Ce projet immobilier hors du commun est porté par les promoteurs immobiliers WO2 et BNP Paribas Real Estate. Si les travaux sont sur le point de démarrer, le projet a été lancé il y a déjà 4 ans de cela.

Ces 4 années ont été nécessaires pour trouver les financements, qui ont été obtenus en partie auprès du fonds d’investissement Icawood et de FFP, la société d’investissement de la famille Peugeot. Le projet a ainsi été financé à hauteur de 220 millions d’euros de fonds propres, et de 430 millions de crédit, pour un montant total de 650 millions d’euros.

Le projet Arboretum est audacieux et représente une prise de risque non négligeable sur le plan financier.

« Il s'agit du plus gros projet de promotion de bureaux lancé en blanc en France - c'est-à-dire sans avoir trouvé de locataires au préalable - depuis Coeur Défense en 1997 », a ainsi déclaré Guillaume Poitrinal, qui codirige la société WO2 avec Philippe Zivkovic.

Cette stratégie semble risquée dans le contexte actuel de crise sanitaire et économique, d’autant que de nombreuses entreprises ont développé le télétravail. Elle peut néanmoins rapporter gros, si tous les bureaux trouvent preneur.

 

Un campus de bureaux en bois

Ce campus, qui pourra accueillir 8000 à 10 000 personnes sur 126 000 m2 de bureaux, sera composé de 5 immeubles en bois massif et de 2 bâtiments industriels rénovés. Ils seront implantés sur un site de 25 hectares en bord de Seine, dont 10 seront réservés aux espaces verts.

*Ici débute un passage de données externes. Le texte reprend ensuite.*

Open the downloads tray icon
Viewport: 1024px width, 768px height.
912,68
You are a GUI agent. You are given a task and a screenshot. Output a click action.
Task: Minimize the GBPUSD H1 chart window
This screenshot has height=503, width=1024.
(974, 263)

On y trouvera 7 restaurants bio, 14 000 m2 de terrasses et une salle de sport de 2000 m2.

Le projet Arboretum a été pensé dans le respect de l’environnement, en opposition au quartier d’affaires de la Défense et à ses grandes tours en béton. Le bois a été choisi pour son empreinte carbone plus faible par rapport à celle du béton.

Comme ce matériau sera néanmoins nécessaire à la construction des sous-couches des voiries et des fonds de forme des bâtiments, il sera récupéré à partir de l’ancienne papeterie présente sur le site. Par ailleurs, la terre nécessaire à l’aménagement du futur parc sera issue des déblais des parkings.

Les restaurants d’entreprise et la salle de sport seront également accessibles aux habitants. Quant aux bureaux, les loyers seront moitié moins chers que la moyenne des loyers de la capitale, avec un prix moyen d’environ 370 euros le m2.